On May 20, the Jamaica School Board will hold a presentation at 6:30 p.m. at the Jamaica Village School followed by the vote shortly after 7 p.m. If the programming is established, it will be optional for parents to send their children for a full day.
According to John, the primary rationale for extending pre-k hours is being able to intervene earlier and meet children's learning needs while trying to provide a richer social and learning environment.
The board had discussed the possibility at a couple of its meetings. After a budget was approved by the board prior to Town Meeting, board members felt it should be brought up at Town Meeting.
"The board really wanted to attain community feedback prior to including it in the budget," said Jamaica Village School Principal Laura Hazard.
She told the Reformer that the idea of extending pre-k hours received a positive response during Town Meeting and more so afterward.

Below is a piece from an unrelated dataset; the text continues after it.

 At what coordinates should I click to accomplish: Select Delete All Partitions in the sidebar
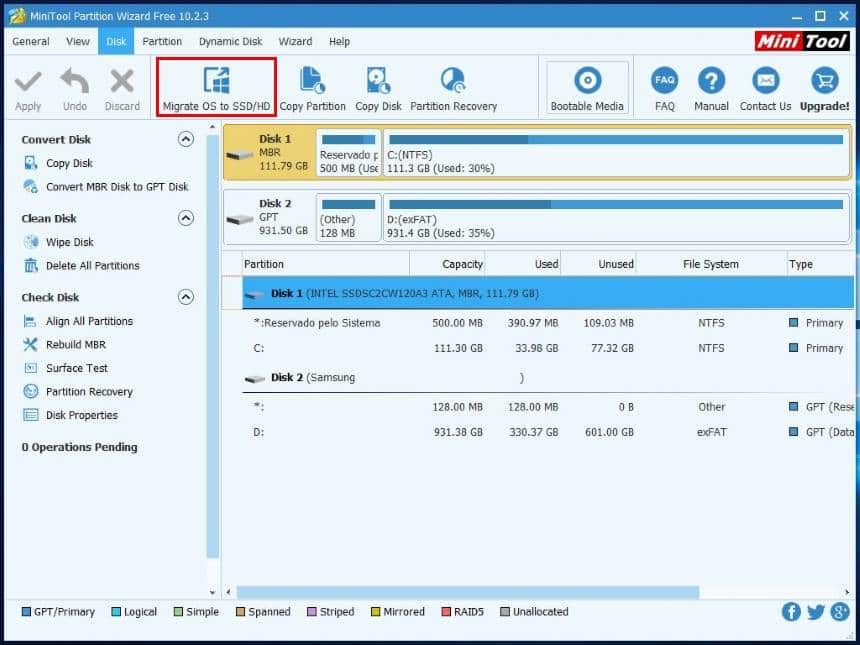coord(92,265)
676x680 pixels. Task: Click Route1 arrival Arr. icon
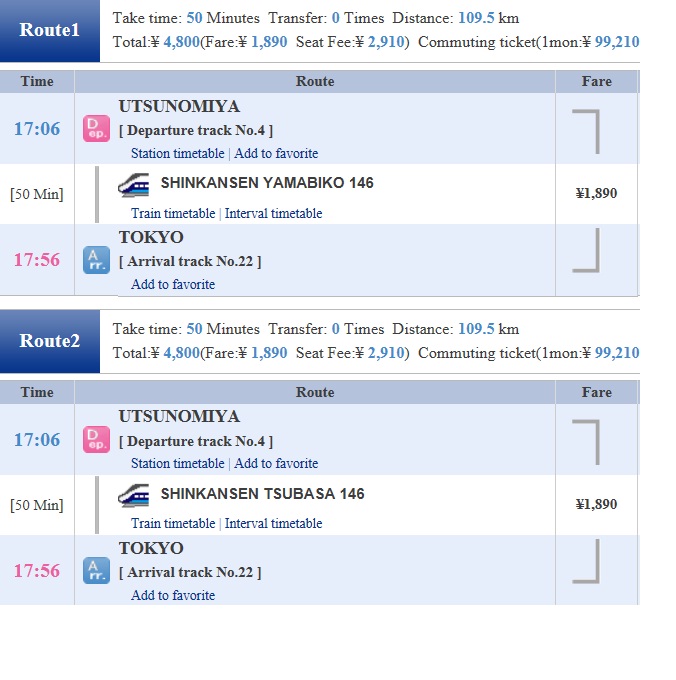tap(96, 260)
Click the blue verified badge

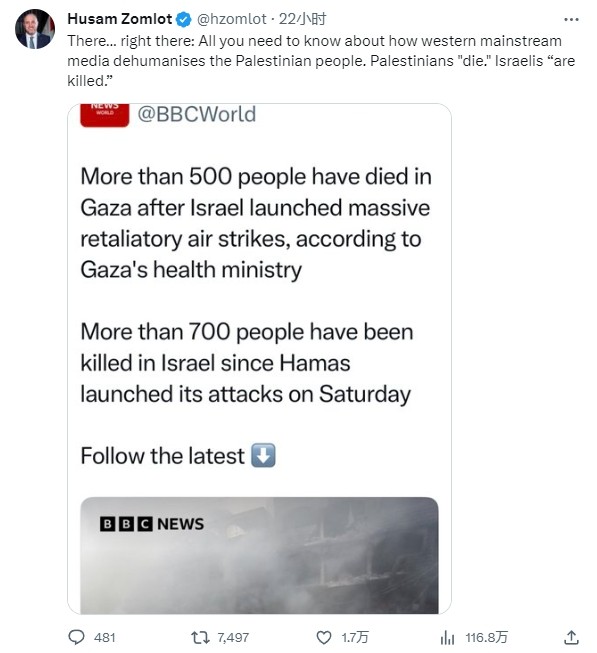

A petition was then created in order for it to be voted on.
"It's important for the students first and foremost, because they get an early start on becoming life long learners," said Hazard.
The increase in funding would have only a minimal impact on the school budget, she added. And until a Leland & Gray budget is approved, the board won't have an actual number for how it will affect the tax rate.
John said he has always promoted universal pre-k for students in all 11 school districts of the Windham Central Supervisory Union. He had seen parents express interest in having full-day programs because without it, they had to pick up their children in the middle of the day, which can be difficult if both parents are employed full-time.
In Townshend, John believed the full day pre-k was very well received. Before that district went to full-day programming, Wardsboro had done it.
"It's something that is certainly expanding," added John. "It's changing times. It used to be very controversial whether to have kindergarten. State law only really obliges education at age 6. This is definitely broadening the providing of education for more students, particularly in this case, earlier in life."